Lynn and Kim were up at 6 am to go to the fitness center for their workout. Lynn spent more time putting on makeup than she did for our wedding and since I seem to be allergic to working out they went down to the fitness center/Baywatch beefcake facility without me. When they returned I think I remember them saying something about J.D. and Hobie and that I should start working out but I really did not know that there were guys on the Baywatch show. I think I was the victor that morning as we got in the elevator and I held the door for 5 or 6 Hawaiian Tropic contestants who “squeezed” into the elevator with us. I am glad it was only a few floors down as I probably could not have held in my gut for more than 10 stories.
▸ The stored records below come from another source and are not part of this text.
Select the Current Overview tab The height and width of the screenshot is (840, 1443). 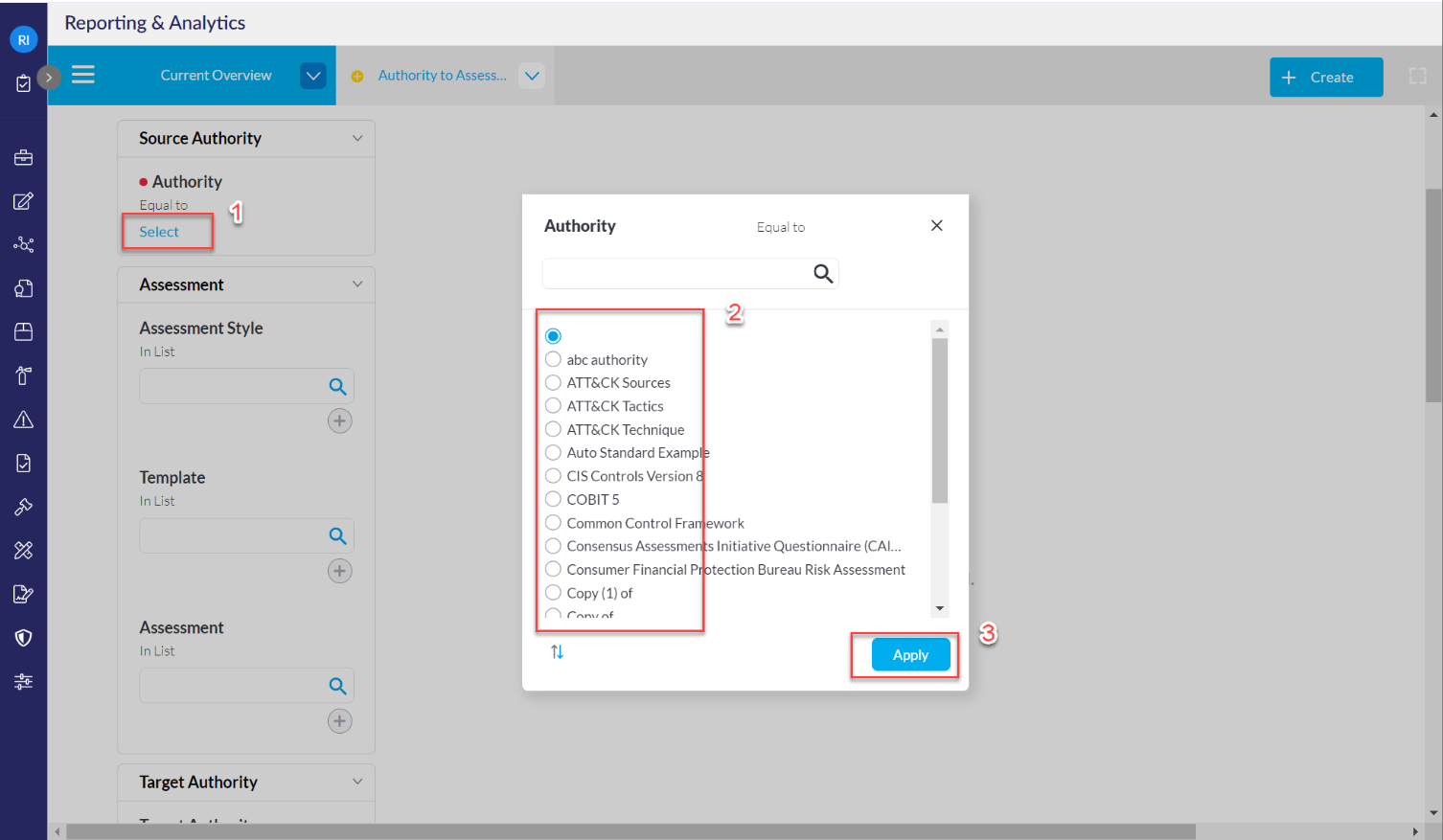point(216,76)
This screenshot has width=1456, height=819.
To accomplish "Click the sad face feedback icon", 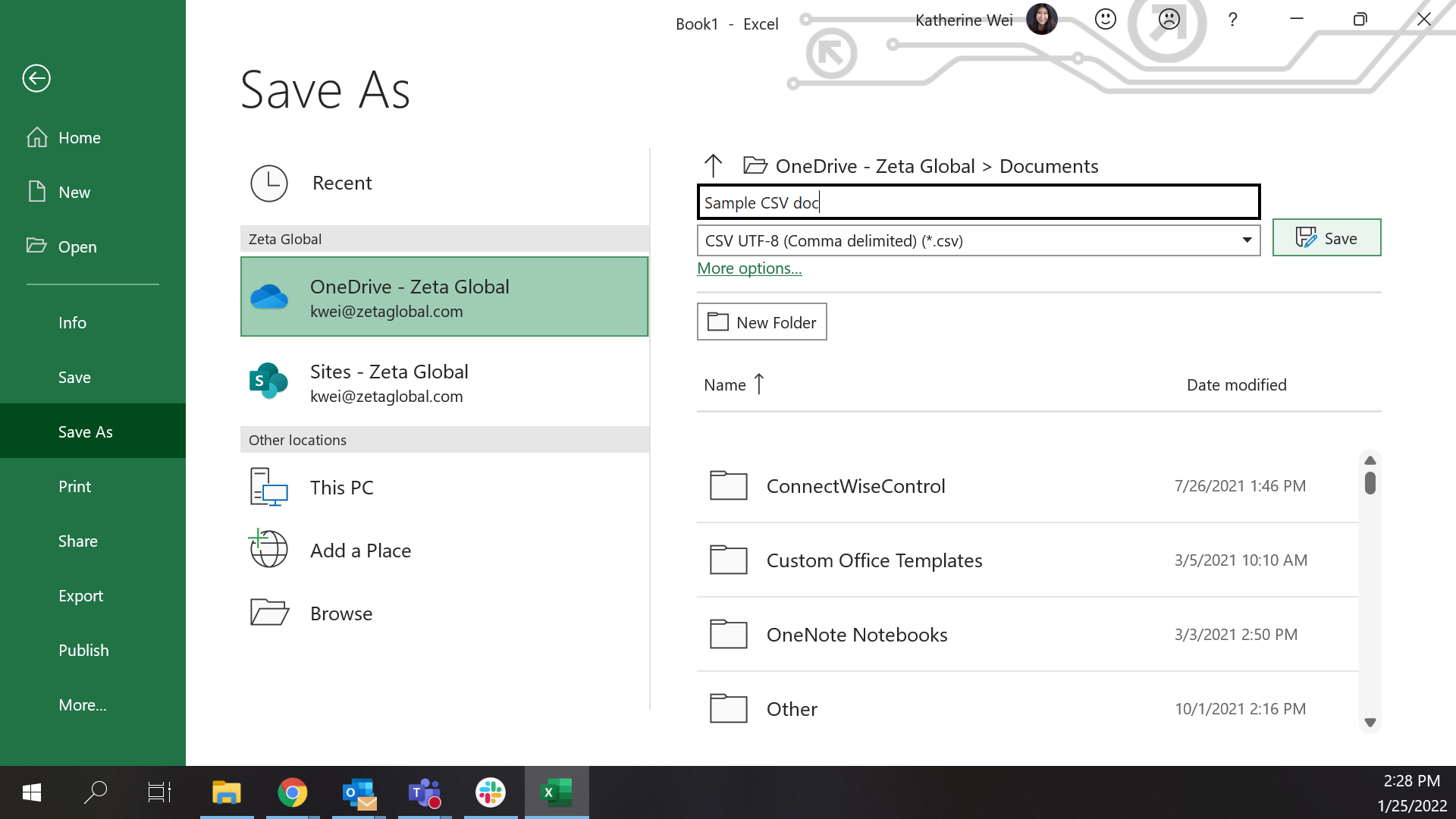I will point(1169,20).
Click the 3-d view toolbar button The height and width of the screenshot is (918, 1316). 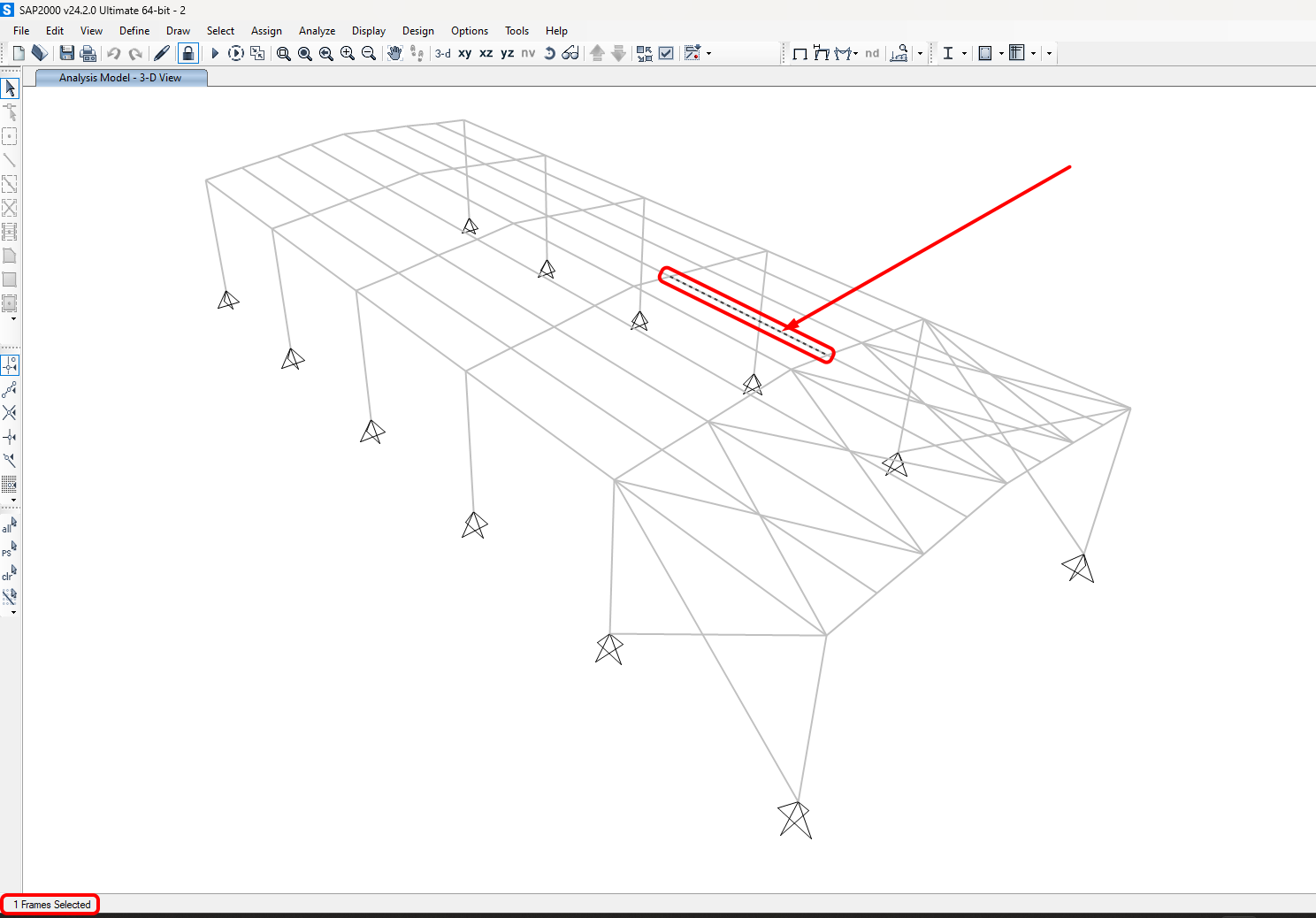pos(442,52)
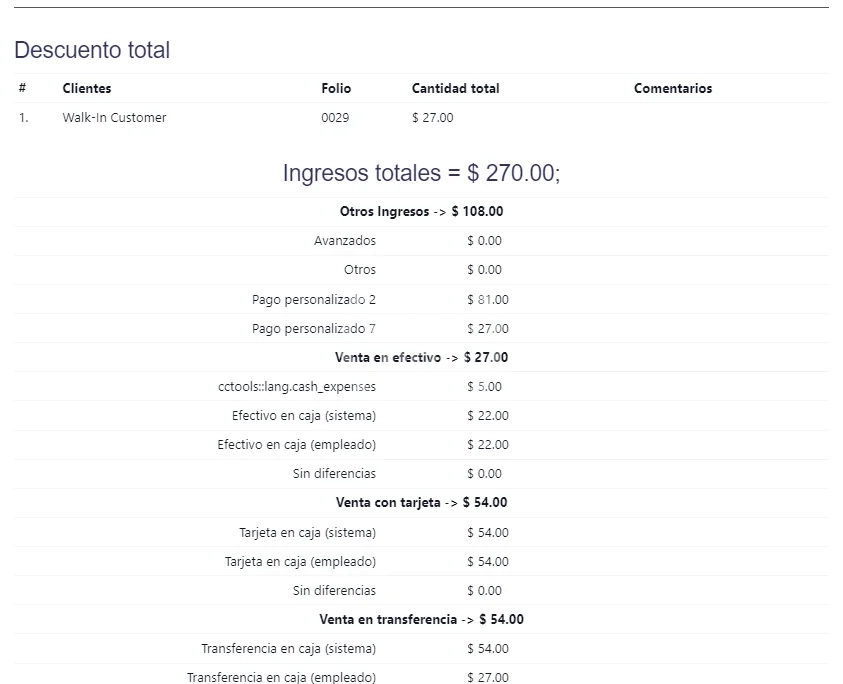Click the cctools::lang.cash_expenses label
The width and height of the screenshot is (843, 684).
coord(297,386)
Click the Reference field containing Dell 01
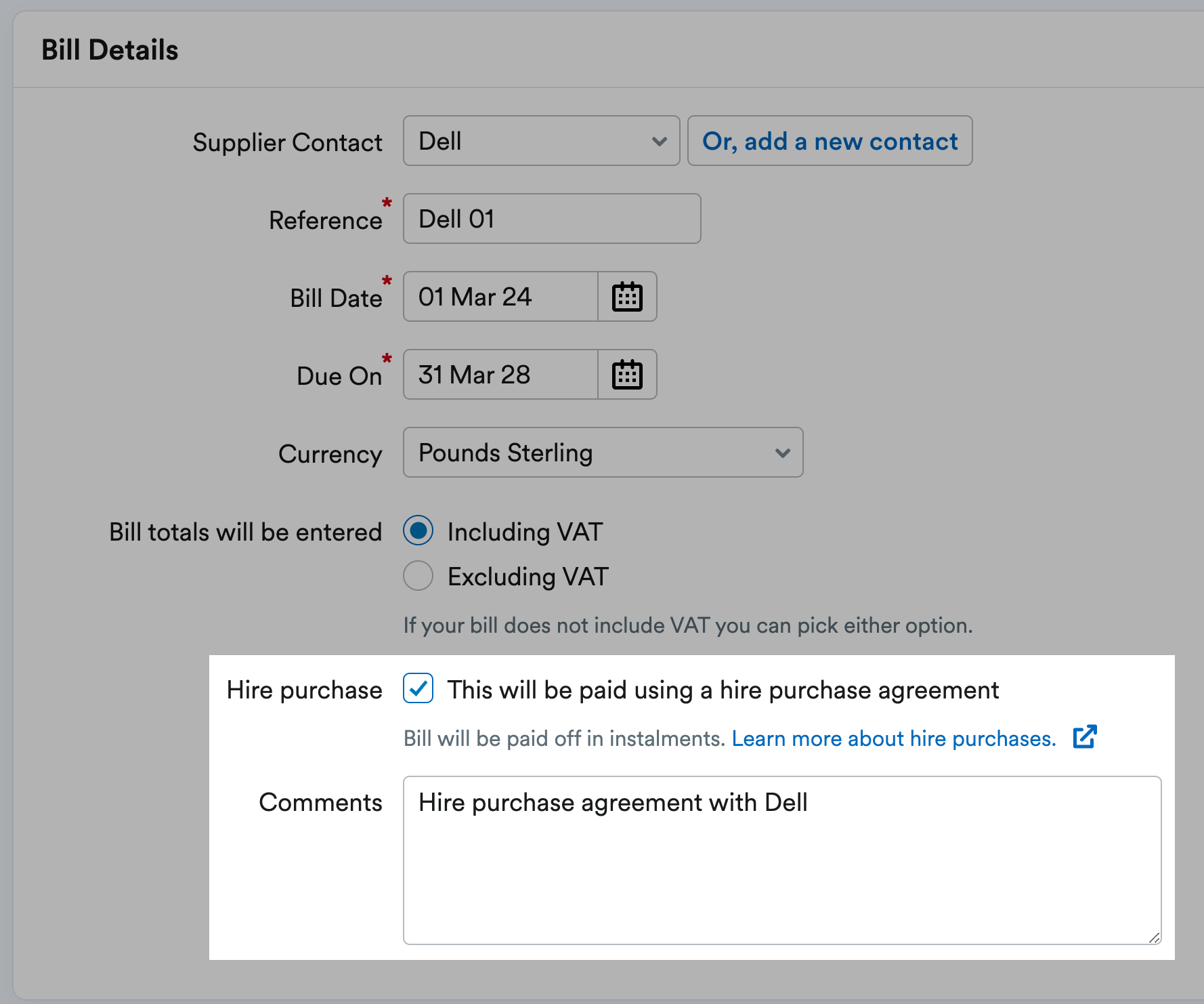This screenshot has height=1004, width=1204. (x=551, y=218)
We had a quick breakfast…real food because the Hang Ten Mai Tai Bar was not open yet.
It was 10:00 so we went looking for our host and found Brad in the executive offices letting his personal assistant know that he would be at the “tournament site “ for the next 5 hours. The Palmer course at Turtle Bay is incredibly scenic and although it had only been closed for a few days it was immaculate. Playing golf on a great course with your wife and good friends is just incredible. Add the fact that it is absolutely private to only your group and it becomes a surreal experience. It was incredibly quiet and each divot one made seemed like a crater that would show up on TV the following week. After golf we headed back to the Hang Ten and for a late lunch we had a Mai Tai that according to the menu consisted of Hana Bay Rum, Orange Curacao, Pineapple & Orange Juices Topped with Hana Bay Dark Rum Served on the Rocks . Now I happen to know at least one more ingredient that makes the Turtle Bay Mai Tai a world class drink but I am sworn to secrecy as disclosing this secret would be a devastating blow to the economy of Hawaii.
This was our daily schedule for the trip other than our overnight stay in Waikiki and the afternoon spent at the mansion on Diamondhead where Lynn learned how to surf but we will save that story for another day. One thought to add is that I am amazed at the places I have been privileged to visit and the people I have met thanks to the game of golf. This story is the 52nd story I have written in a year’s time. I will continue as long as I feel I have something you will enjoy reading.